Amours contemplatives

Avec l'automne vient une lenteur qui m'alourdit. Mais d'une belle lourdeur, qui sent bon la pluie orange sur les feuilles des arbres et donne à mes idées une saveur nouvelle.
Parce que ce temps-là est pour moi celui de la contemplation. Le froid de l'hiver est propice à l'introspection et à mes rares amitiés, parce que seul tout ce qui vibre d'humanité parvient à mettre un peu de feu dans la blancheur impure de ma ville qui gèle. Sous un soleil de canicule, mes yeux s'arrêtent avant l'horizon pour ne s'accrocher qu'aux plaisirs fugaces et volatiles qui font courir le temps vers une nuit fraîche. Mais l'automne, une fois le rythme de mon année bien installé, chaque petit moment devient matière à narration.
Ça n'est pas que bien. Dans cette lenteur humide, il m'arrive de me féliciter après avoir brossé mes dents ou plié ma lessive tellement il me peine d'occuper ce temps qui défile lentement à autre chose qu'à rien du tout. Et je me trouve forcément ridicule de devoir m'encourager comme ça pour chaque petite victoire sur un quotidien pourtant bien simple. Mais ça n'est pas que mal non plus.
Cet après-midi, par exemple, j'étais "en disponibilité", comme on dit, pour des étudiants qui sont bien rares à venir en profiter. Pour passer ce temps à autre chose qu'à admirer les feuilles colorées des arbres du parc sur lequel donne la grande fenêtre de mon bureau - je suis bien tombée cette session-ci -, j'ai fouillé dans la bibliothèque des mathématiciens qui occupent habituellement les lieux et suis tombée sur un tout petit livre, Sa femme, d'Emmanuelle Bernheim.
Je n'en avais jamais entendu parler. C'était le seul ouvrage qui ne parlait pas statistiques ou calcul différentiel de la bibliothèque, alors je l'ai ouvert. Et je l'ai lu.

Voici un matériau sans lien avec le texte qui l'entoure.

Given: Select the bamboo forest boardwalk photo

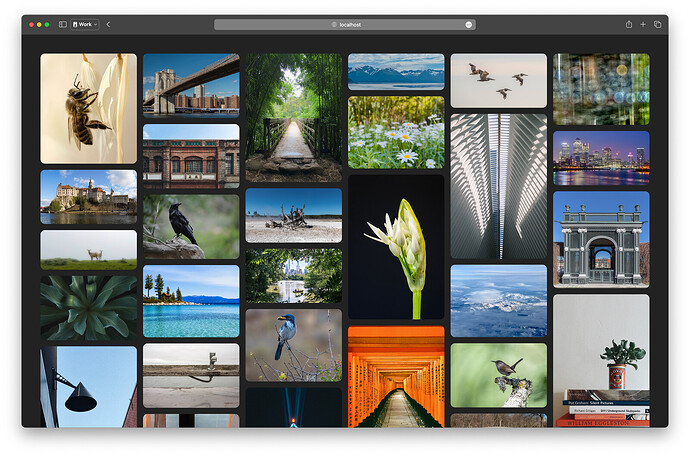Looking at the screenshot, I should 293,117.
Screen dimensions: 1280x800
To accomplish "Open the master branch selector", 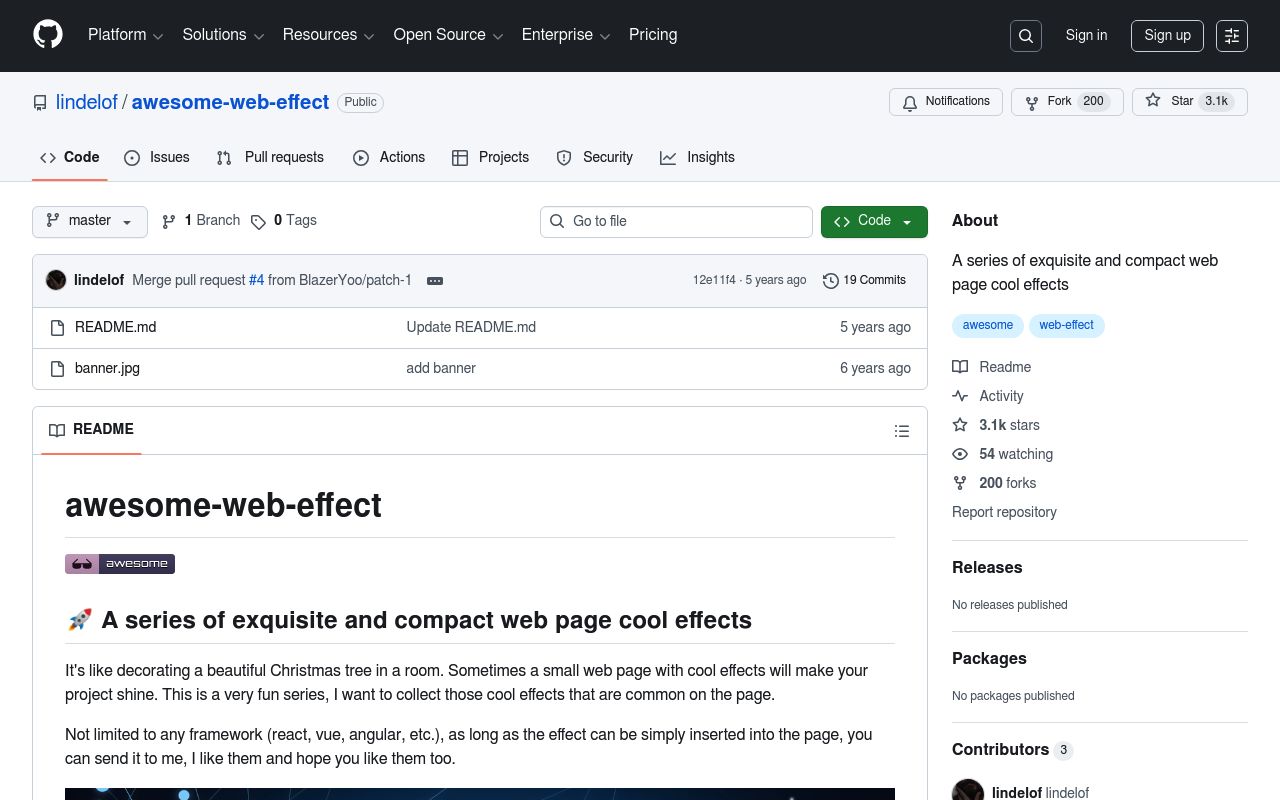I will pyautogui.click(x=89, y=221).
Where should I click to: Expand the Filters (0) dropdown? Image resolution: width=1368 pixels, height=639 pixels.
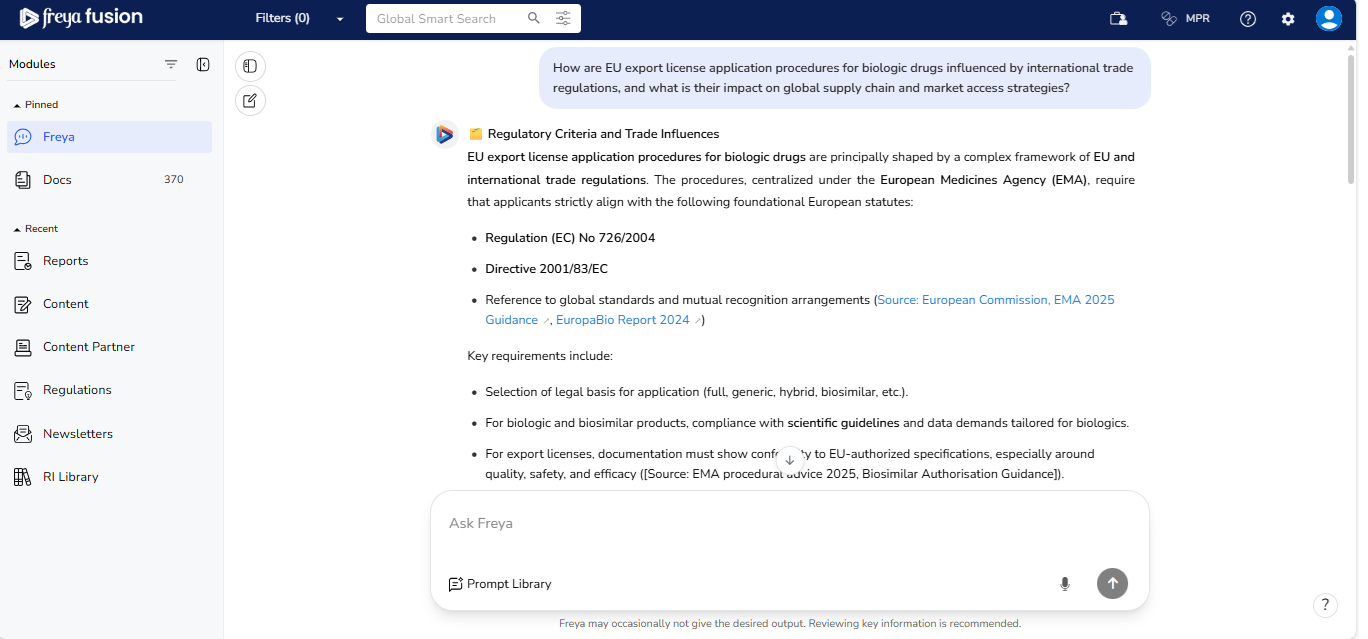pos(340,19)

Quand je l'ai refermé, une heure et demie plus tard, je n'étais pas transformée. Mais avoir été happée de cette façon par un livre dans un bureau vide qui sent la clinique médicale, ça, ça m'a transformée. Que ces phrases drues, sèches, que ce personnage presque immoral m'aient aspirée tout entière pendant que dehors une pluie froide tombait sur des arbres en couleurs, ça, ça m'a changée. Je ne retiendrai pas grand-chose de ce que racontait ce livre, mais je me souviendrai longtemps de cet après-midi d'automne où les pouvoirs de la lecture se sont encore une fois révélés à moi.
Or si mon regard sur l'automne profite de tels moments de beauté, il devient aussi plus incisif, sévère. À mon endroit, et envers les autres. Des petits travers qui ne me préoccupaient pas beaucoup sous la lumière de l'été deviennent soudainement très lourds, eux aussi. Je suis comme Bernard des Vagues : contemplative quand ça me chante, barbante le reste du temps. Aussi me vient-il vite à l'esprit quelques réflexions sur ce que veut dire contempler, ces temps-ci. Mais en dehors de la philosophie ou de la religion. En dehors de Plotin ou de Rûmi. Dans la réalité.

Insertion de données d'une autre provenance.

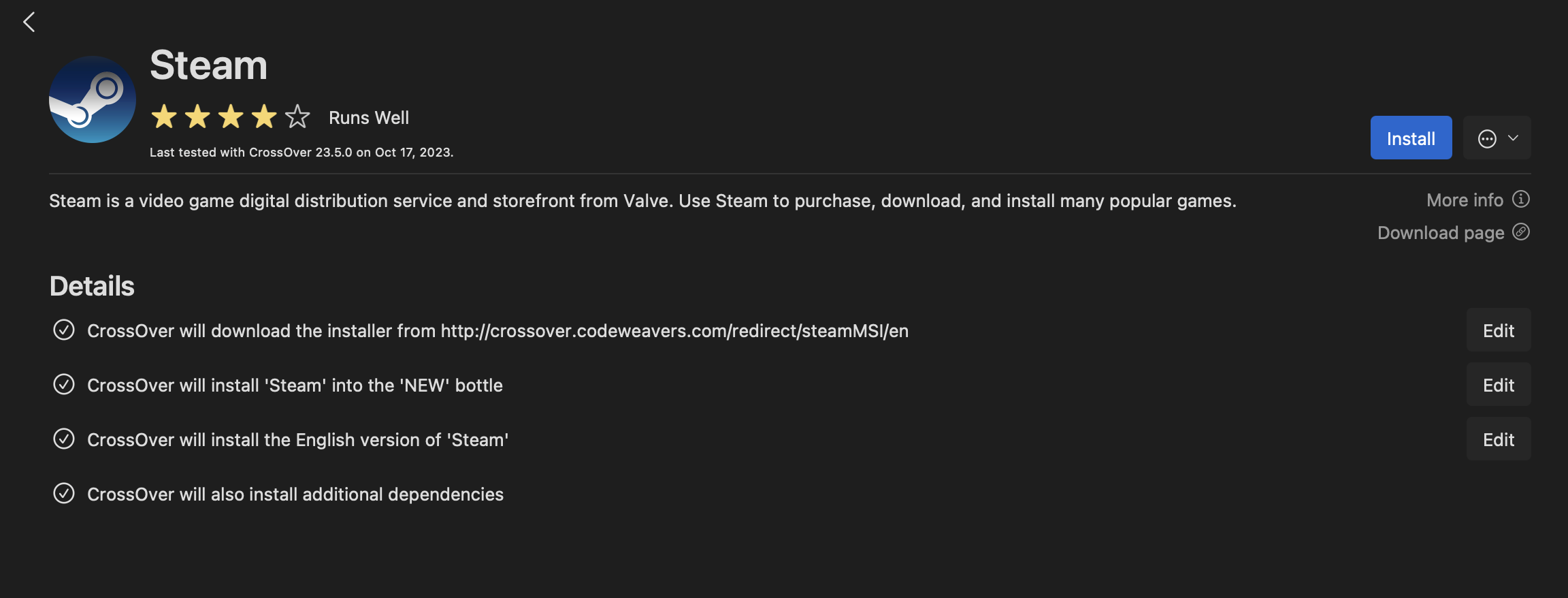This screenshot has width=1568, height=598.
Task: Expand the dropdown chevron next to Install
Action: tap(1513, 138)
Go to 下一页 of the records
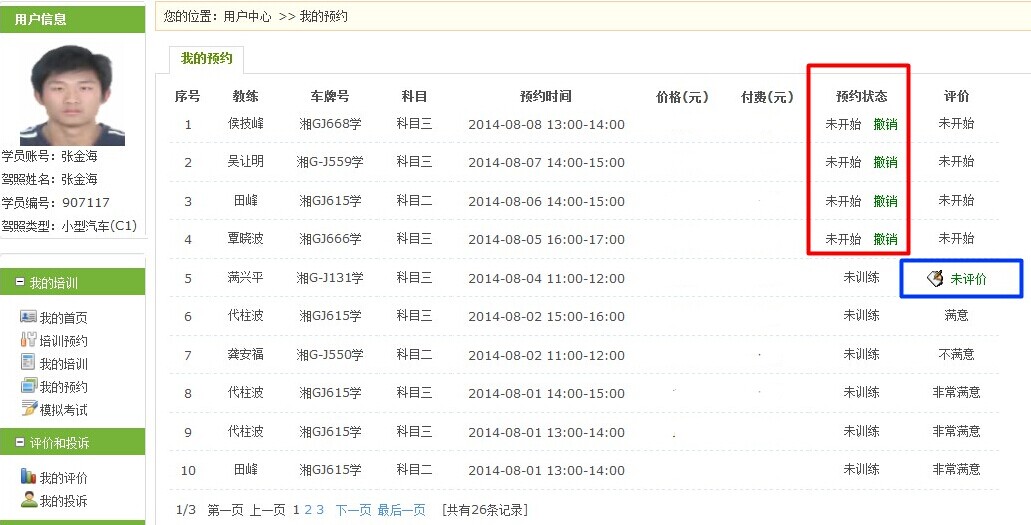The width and height of the screenshot is (1031, 525). [353, 510]
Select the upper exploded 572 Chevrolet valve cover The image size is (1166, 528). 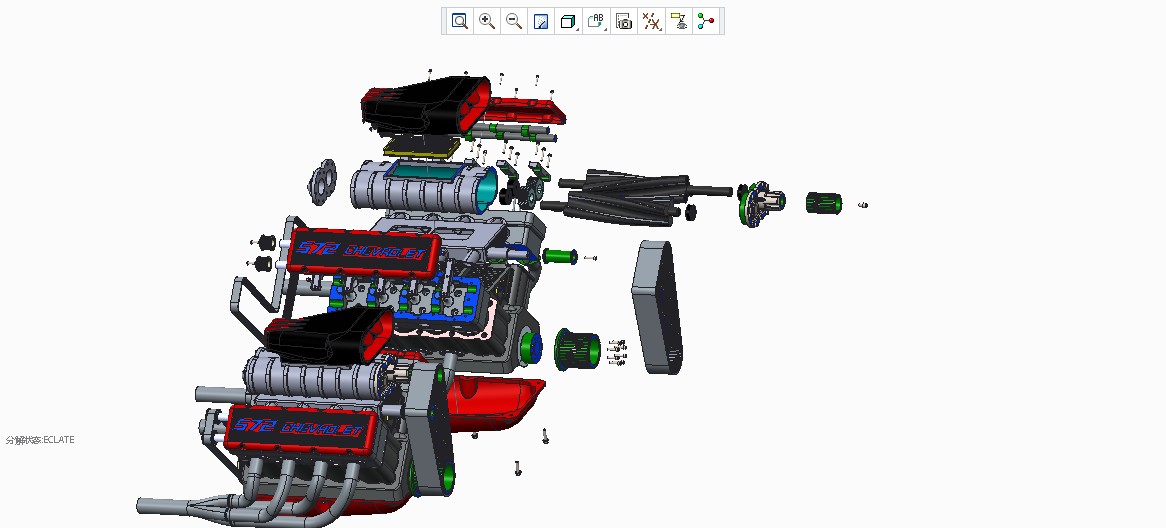coord(364,254)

Dans la réalité, ma contemplation révèle assez peu de choses et en imagine beaucoup. Je regarde tout comme si c'était une oeuvre d'art, et ne permet aucun accroc. Chaque personne que je côtoie se voit comme dessinée dans mon esprit et si elle s'éloigne de ce croquis, je ne sais plus rien. Contemplative, je regarde à peine, et j'invente beaucoup. Ma contemplation est une création que je ne devrais savourer qu'avec beaucoup de scepticisme.

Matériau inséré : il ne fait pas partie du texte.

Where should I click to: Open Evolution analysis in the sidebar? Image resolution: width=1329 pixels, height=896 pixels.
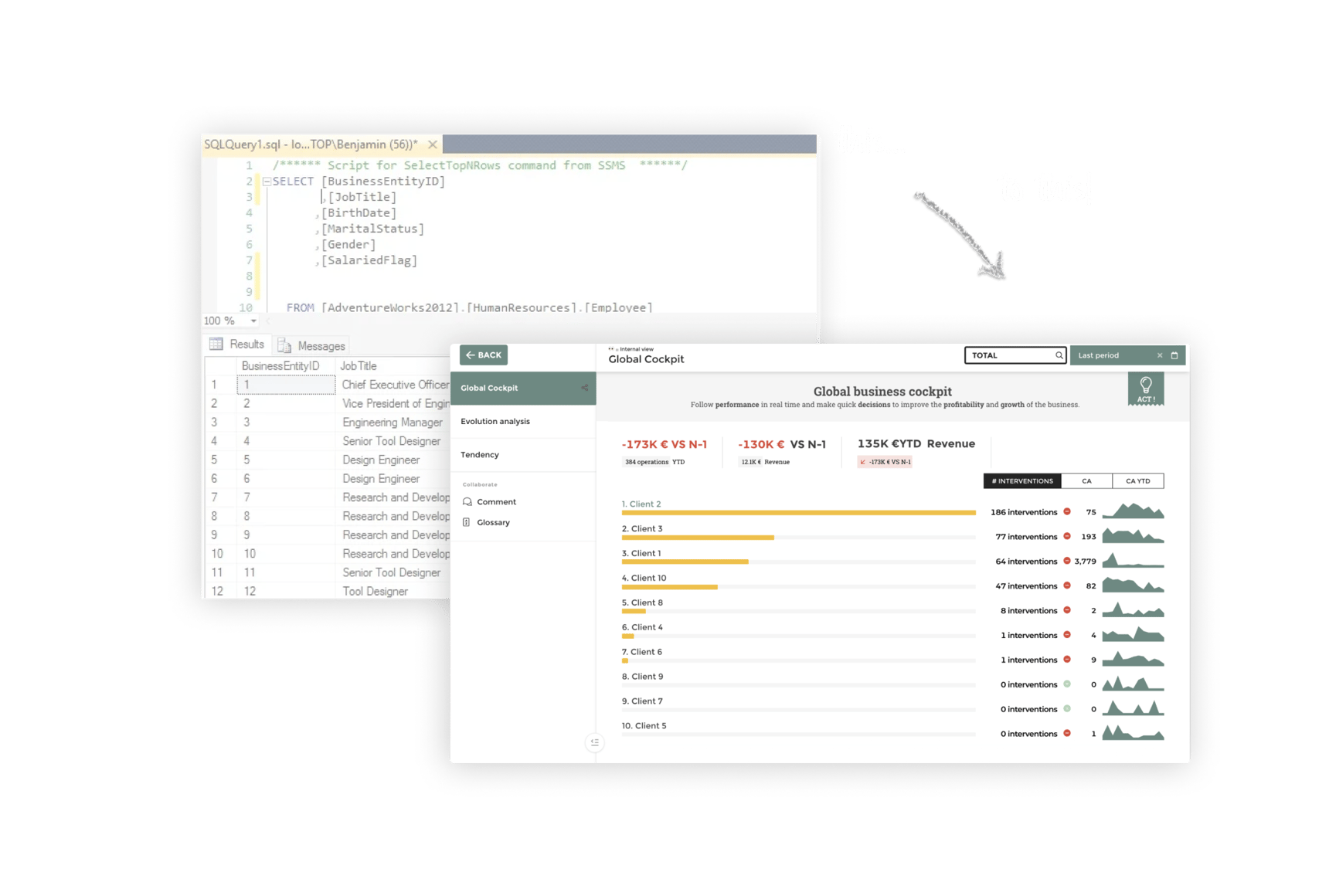point(495,422)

Pourtant, il existe une autre contemplation. Je connais quelqu'un pour qui contempler veut dire regarder. Quelqu'un qui aime si fort que ce qu'il voit chez les autres ne se trouve pas sublimé, mais embrassé par son regard. Quelqu'un qui, jusqu'à un certain point, n'attend rien. Quelqu'un qui pardonne bien peu sauf à lui-même parce que chez les autres, rien n'est assez grave pour devoir être rattrapé par un pardon. Ce n'est pas de l'inconscience; il est conscient, de ses faiblesses, de celles des autres, il peut nommer, sentir ce qui accroche un peu partout. Mais pour lui, contempler, c'est observer ce qui accroche, ce qui déborde de mes dessins, et y voir, là, de la beauté. Quelqu'un qui est artiste, il n'y a pas de hasard.
Pour être moins souvent déçue, pour être moins dure par ce temps lourd, je devrais apprendre à contempler en regardant d'abord cette personne rare, qui se glisse par miracle à côté de moi dans mon lit chaque soir en ne devinant même pas ce qu'il y a d'injuste là-dedans pour toutes les vraies contemplatrices qui ne peuvent pas avoir cette chance.